King Dylan reigns on instant masterpiece

Tim Paluch

Bob Dylan has been one busy 60-year-old. Rightfully known as blues rock’s wily and crafty ol’ veteran, Dylan has played over 450 live shows since the release of 1997’s Grammy winning “Time Out of Mind,” a benchmark in his career rebirth.

“Time Out of Mind” was something entirely new for Dylan – a dark, deeply introspective look at mortality and the inevitability of human predicament. The songs were sharply produced, with Dylan adding moody electronics to further enhance the album’s murky temper.

On “Love and Theft,” Dylan’s 43rd album, he returns to his roots. The man famous for being tangled up in the blues now finds himself completely immersed in them. “Love and Theft” is nothing less than a 57 minute, 32 second-long American music lesson. Our professor, the Dylan of old, the “Blood on the Tracks” and “John Wesley Harding” Dylan, takes the listener on a masterful ride through it all – folk, country rock, deep Southern blues, street-corner rockabilly and pre-rock pop.

Dylan delivers a no-gimmick, bare-bones sounding album, one that took only two weeks to record, giving it that rough live- band sound from the past, something noticeably absent on “Time Out of Mind.”

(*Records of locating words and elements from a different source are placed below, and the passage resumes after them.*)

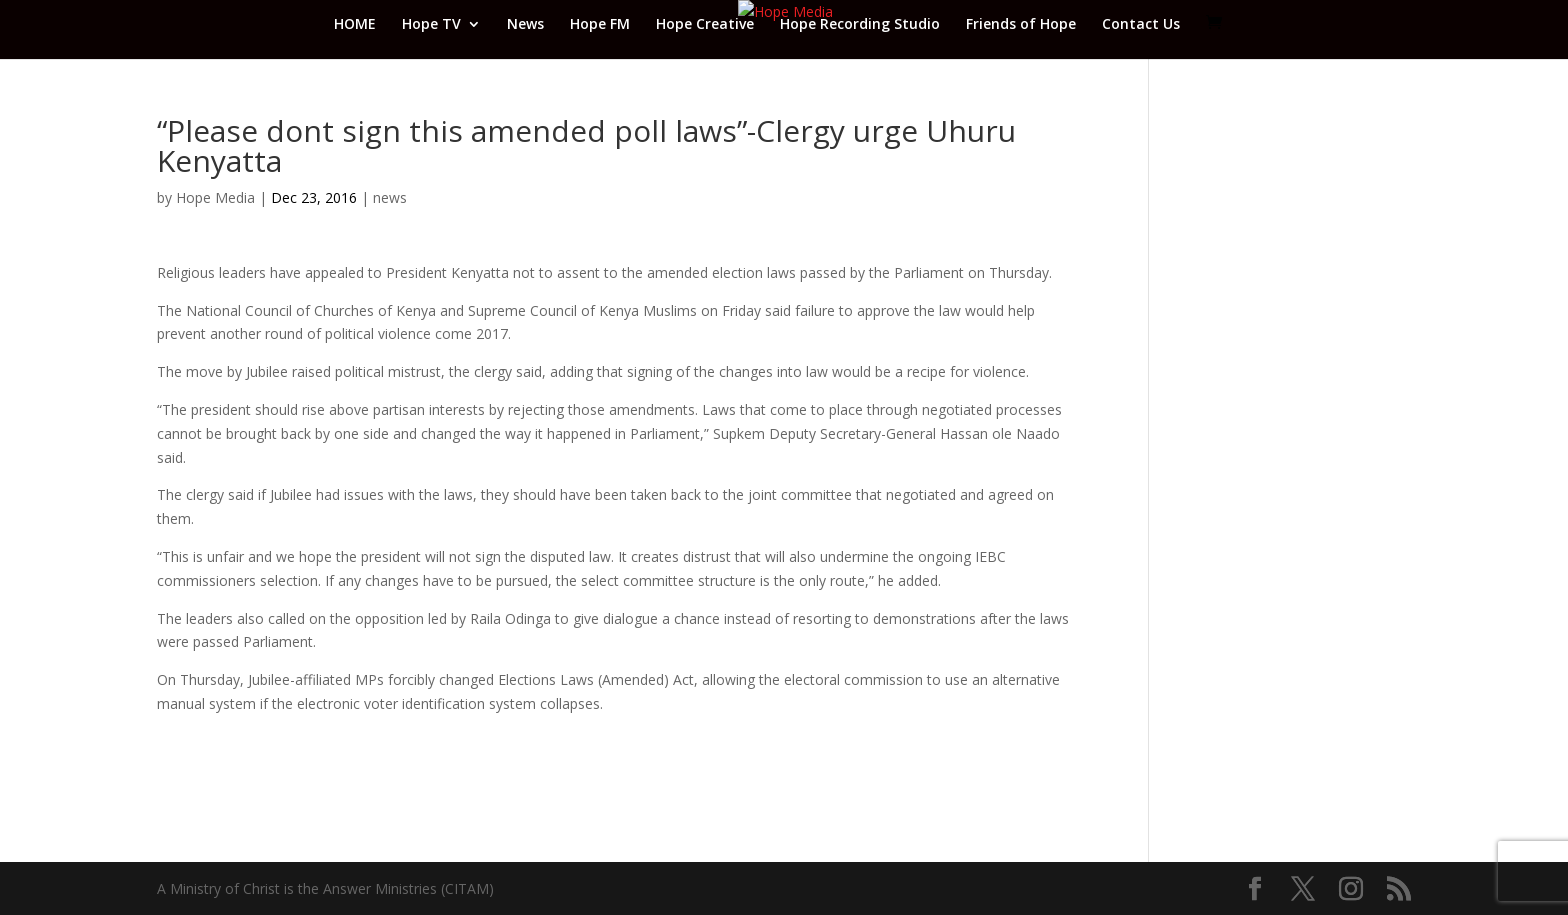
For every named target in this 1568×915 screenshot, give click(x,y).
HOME (355, 25)
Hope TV (431, 25)
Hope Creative (705, 25)
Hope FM (600, 25)
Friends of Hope (1021, 25)
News (525, 25)
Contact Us (1141, 25)
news (390, 197)
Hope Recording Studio (860, 25)
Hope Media (215, 197)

“Love and Theft” is wise and profound, both musically and lyrically, and the songs are full of ironic humor and witty tales of romance, mischief and mystery. It’s as good as anything Dylan released in his `60s heyday, while he still held the position as rock’s cynical political spokesperson for an entire generation.

Along with maybe Johnny Cash, Dylan remains the best at using song to tell stories of the innate struggles of human existence, dissecting everyday personal battles to create meaningful, intricate tales of loathing and self-demise. “Love and Theft” reinforces this skill as good as any Dylan album.

“I think of it as a greatest hits album, Volume One or Volume Two – without the hits. Not yet anyway,” Dylan said when asked about “Love and Theft.” That statement is not unlike the kind of sly jokes that appear throughout the album, whether he’s calling room service to “send up a room” in “Po’ Boy” or telling of a conversation between lovers in “Floater (Too Much to Ask)” – “Romeo, he said to Juliet/You got a full complexion/It doesn’t give your appearance a very youthful touch/Juliet said back to Romeo/Why don’t you just shove off/If it bothers you so much.”

“Love and Theft” starts off with the story of “Tweedle Dee & Tweedle Dum,” a country blues romp that tells the tale of two good-for-nothings waltzing through life. From there, the album weaves in and out through American blues in all its forms.

“Mississippi,” which Sheryl Crow recorded for 1998’s “The Globe Sessions,” is a gloomy folk ballad in which a pained Dylan proclaims, “Been in Mississippi a little too long.”

There’s signature Dylan traditional blues rock, with tracks like “Summer Days” and “High Water,” as well as the picturesque ballads (“Moonlight,” “Bye and Bye”) we’ve come to expect from his albums.

The album ends with the seven-minute long “Sugar Baby,” an enduring tale where Dylan wails with emotion only found in the blues – “I’ve got my back to the sun/ because the light is too intense/ I can’t see what everybody in the world is up against.”

Make no mistake, “Love and Theft” is a rock `n’ roll album, but more Chuck Berry and Bo Diddley than the Stones. It takes you back to the dirty days of an old-time touring blues musician, and here Dylan is that guy performing at a different poorly-lit club night after night. You can just picture him playing outside the pawn shop or under an overpass, guitar case open, half a buck or so of change inside.

He’s that fella you see when you peek over the newspaper you’re reading on the bus, legs crossed, strumming his guitar, a few passengers tapping their feet along to the music – some aware they’re doing it, some not.

He’s so raw with passion on “Love and Theft” it makes you believe life is rough for this wandering bluesman; maybe he’s sleeping under a different roof every night, or perhaps panhandling or swindling a tourist here and there for a couple extra bucks during the day. But the music he’s playing is good, and he knows it’s good. So he’s loving every minute of it.